Para não pensar...

O penúltimo dia do ano é um bom dia para pensar. Porque o último dia do ano é uma azáfama imensa, um corre-corre em contagem descresente, um desenfreado engolir de uvas passas  para não perder os desejos da meia noite.  
O penúltimo dia do ano é, pois, o dia para pensar por excelência. Pensar no que fizemos, no que não fizemos, no que deixámos por fazer.
Pensar no que acabámos,pensar no que começámos. Pensar no que ficou a meias.

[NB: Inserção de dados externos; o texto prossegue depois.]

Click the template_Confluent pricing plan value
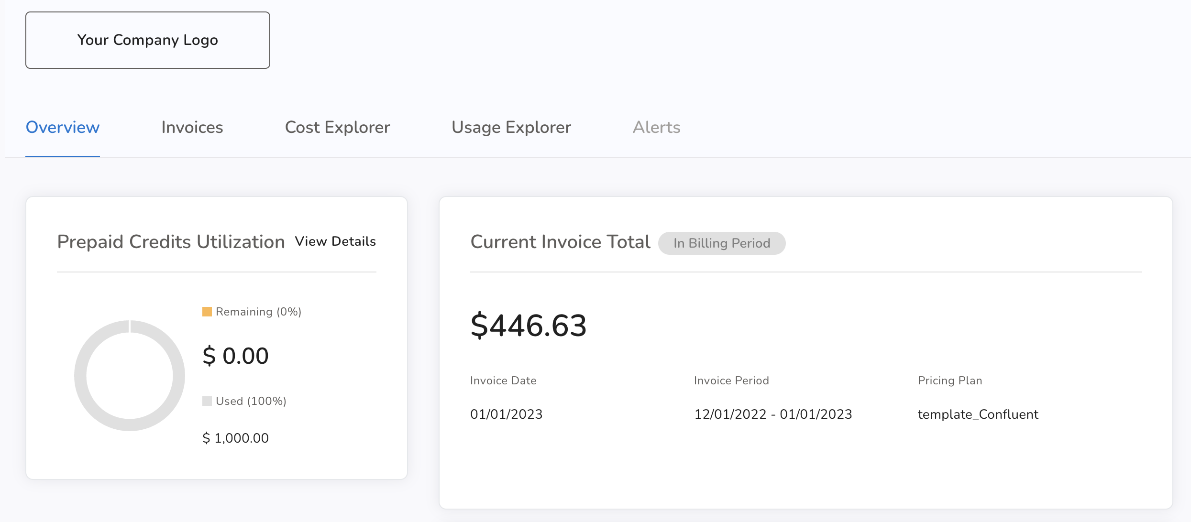 [x=978, y=414]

Pensar nas pessoas que conhecemos, nas que já conhecíamos mas de alguma forma perdemos e, em como cada uma delas nos trouxe ou nos deixou  alguma coisa. Uma experiência, um lugar, uma estória, uma ideia, um post it...Ou então não! Porque também há pessoas planas e vazias que passam por nós sem mais nem menos. Nessas, não vale a pena pensar.

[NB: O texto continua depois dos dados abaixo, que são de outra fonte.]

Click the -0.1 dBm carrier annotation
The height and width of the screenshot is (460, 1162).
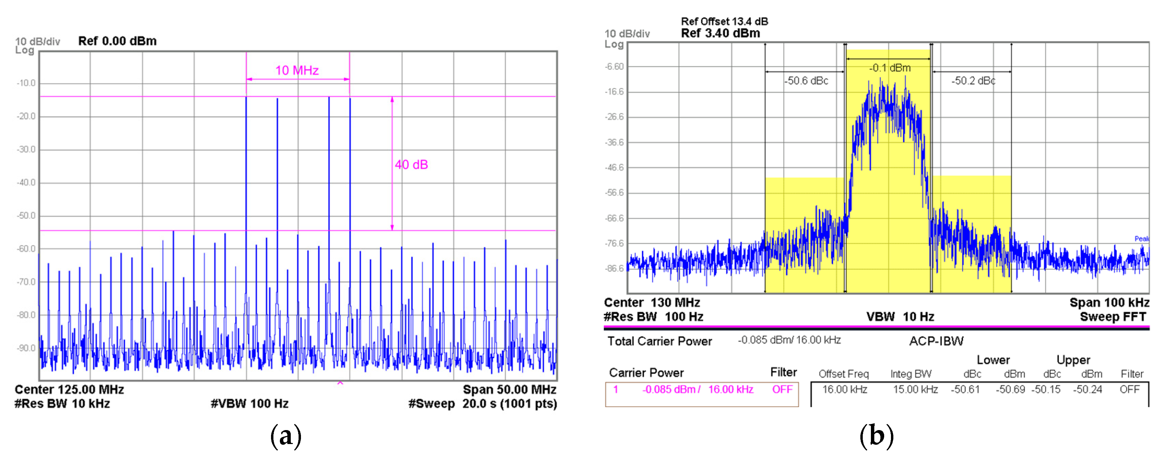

Pensar nos momentos supremos,  únicos e irrepetíveis, em que o mundo parou no ponto da perfeição. Contá-los a conta gotas, com a esperança de que tenham sido mais que os momentos tristes, em que o mundo encravou e parecia não voltar a andar para a frente.
Pensar nos dias em que, aparentemente, não aconteceu nada e perceber que esses são os dias em que aconteceu tudo.  Que a rotina é um motor poderoso.
Pensar nas escolhas que fizemos, sem julgar e sem querer voltar atrás para corrigir. Os acertos fazem-se sempre depois.
Pensar no bom e no mau que vimos de nós mesmos, sem medo.  Para pensar se nos queremos continuar, mudar, fazer dieta ou deixar de fumar.
 Pensar quantos sonhos podemos riscar, daquela lista secreta que escrevemos. Pensar quantos sonhos mais temos de sonhar, para dar sentido ao ano novo. Pensar que ele vai ser diferente ou, no mínimo, tão bom como o ano passado.
Pensar nas expectativas ansiosas, nas dúvidas mais tenebrosas, nas surpresas surpreendentemente saborosas.  Ano novo não é ano novo sem esse friozinho na barriga e aquele brilhozinho nos olhos.
E, mesmo assim, não pensar demasiado. Porque o que importa mesmo é viver.

Viver, todos os dias de todos os anos, sem parar. Ou não haverá nada em que pensar.